Mas não percam estas histórias. Antes se deixem 'perder' no enredo que este malogrado autor, falecido subitamente aos cinquenta anos, sem chegar a assistir sequer à publicação do primeiro livro. Um autor que já é um culto e que planeava escrever dez volumes, de belas histórias contemporâneas.

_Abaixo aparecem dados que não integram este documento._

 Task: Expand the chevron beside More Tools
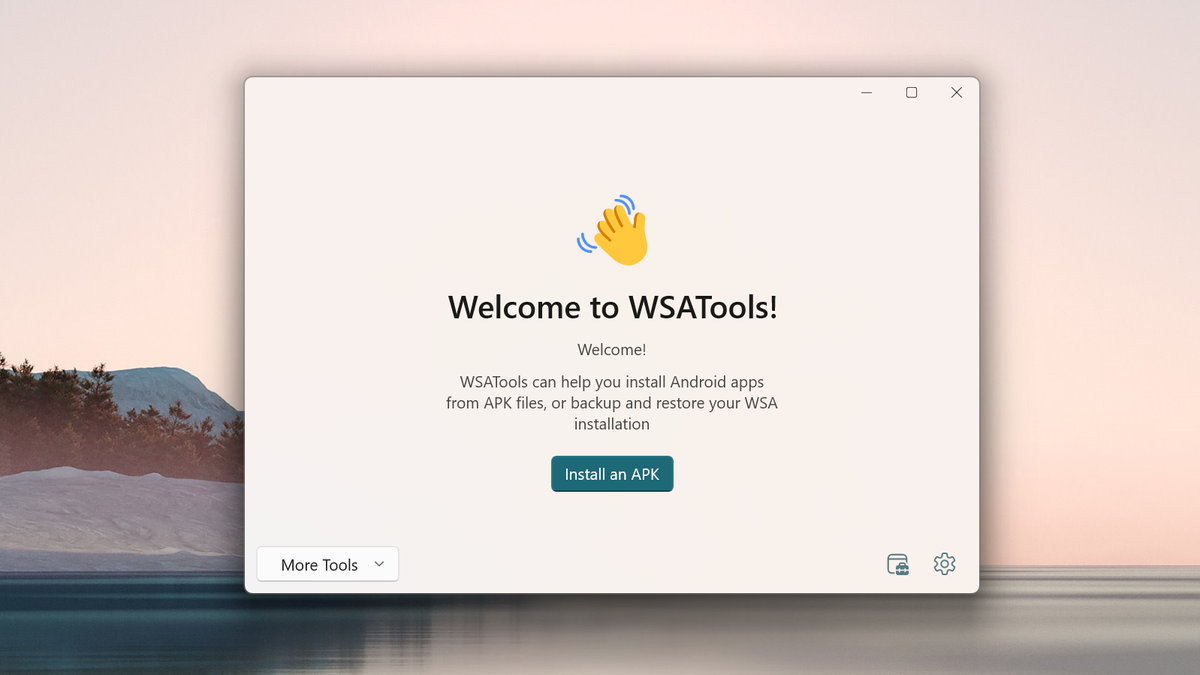[379, 564]
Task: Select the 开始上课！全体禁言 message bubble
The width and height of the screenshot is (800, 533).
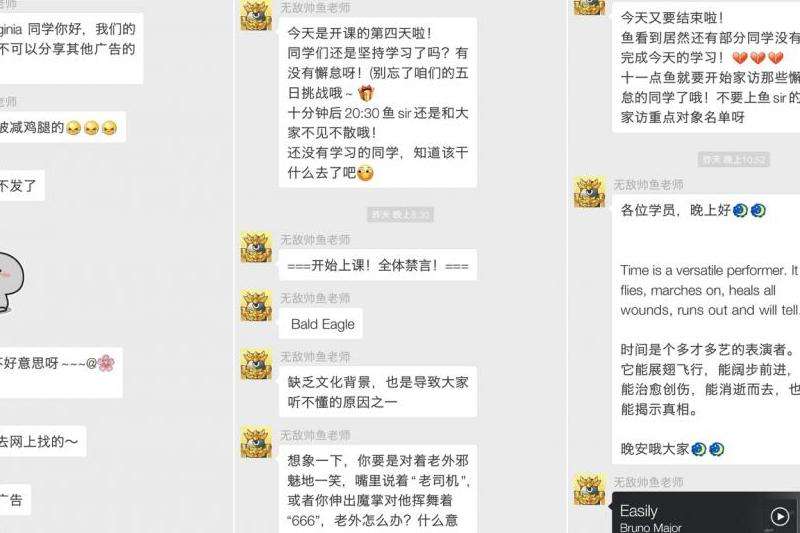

O primeiro volume desta obra conduz-nos pela crescente vertigem da procura da sobrinha neta de um industrial, Harriet Vanger e choca-nos com a violência revelada sobre as mulheres. No início de cada capítulo Larson divulga estatística também chocantes, e reais, dessa violência sobre as mulheres, num país onde imaginávamos a tranquilidade social próxima da imagem que construímos de um paraíso duvidoso. A psicologia dos personagens é explorada cuidadosa e gradualmente, aspecto que no filme não se conseguiu levar a bom termo, excepto no caso de Lisbeth. Mikael Blomqvist é o herói que sonhamos que irá derrotar a corrupção e a injustiça com as armas que o quarto poder lhe conferem. Este será um tributo aos meios e pessoas onde Larson se movimentava. Os homens do poder, 'do capital', são os maus, ou quanto muito os menos bons, pois o contrário não seria nem de esperar, nem verosímil. O filme, que tenta um 'compacto' sobre as mais de quinhentas páginas do livro primeiro, 'millennium 1', é muito fiel em muitas descrições, de personagens e de locais e paisagens. Lisbeth Salander que nos choca com a sua frieza e violência, em momentos cruciais, acaba por se justificar a si mesma, num contexto de revolta que nos é imprimida pela revelação de crimes gratuitos e odiosos contra mulheres. Num bom policial o autor deve reconciliar-se, após as passagens violentas e chocantes, com o seu leitor, através da justiça que no final se cumpre. Há várias formas de narrativa, em livros desta natureza, mas Larson optou pela narrativa na terceira pessoa, fazendo de 'deus surdo e mudo' que conhece o pensamento dos seus personagens. Assim a vantagem é nossa, e a acção ganha outra dinâmica. Se a narração fosse na primeira pessoa, o impacte podia ser maior, mas acção e principalmente o poder conferido ao leitor, que vai conhecendo o que pensa e como pensa cada personagem e a sua íntima psicologia, não se evidenciariam. Numa obra mais literária, menos policial, outro tipo de narração faria mais sentido e adequar-se-ia mais. Mas aqui, não. Aqui quem domina é o leitor e, claro, o autor. E não há o domínio do personagem sobre o autor. Mas há um nível de conhecimento crescente, do leitor, que o prende e agarra, definitivamente, à leitura.

Boa leitura! Bom prazer!

Comentários

Anónimo disse…
Bom filme, agora espero ter tempo para ler os livros.
Obrigado pelo comentário. Os livros são bons, dentro do tipo de literatura em que se inserem. De leitura compulsiva!
Anónimo disse…
gostei do filme mas um pouco agresivo. não li nenhum livro, vou tentar ler por ser novidade mas a minha mulher leu e gostou.
Anónimo disse…
Este comentário foi removido por um gestor do blogue.
Anónimo disse…
Este comentário foi removido por um gestor do blogue.
Leitora compulsiva disse…
Fabulosas histórias, leitura absorvente e compulsiva! Há muito não lia algo tão viciante. Sou fã incondicional de Froken Salender, adoro-a, apesar de achar que ninguém, apesar de tudo põe de parte um amigo assim; é corrido mas está sempre lá! Não existem...
Li os dois livros num sorvo, o terceiro começado, parei... vou "poupá-lo". Não vai haver mais! O autor morreu!Óóóó, que pena!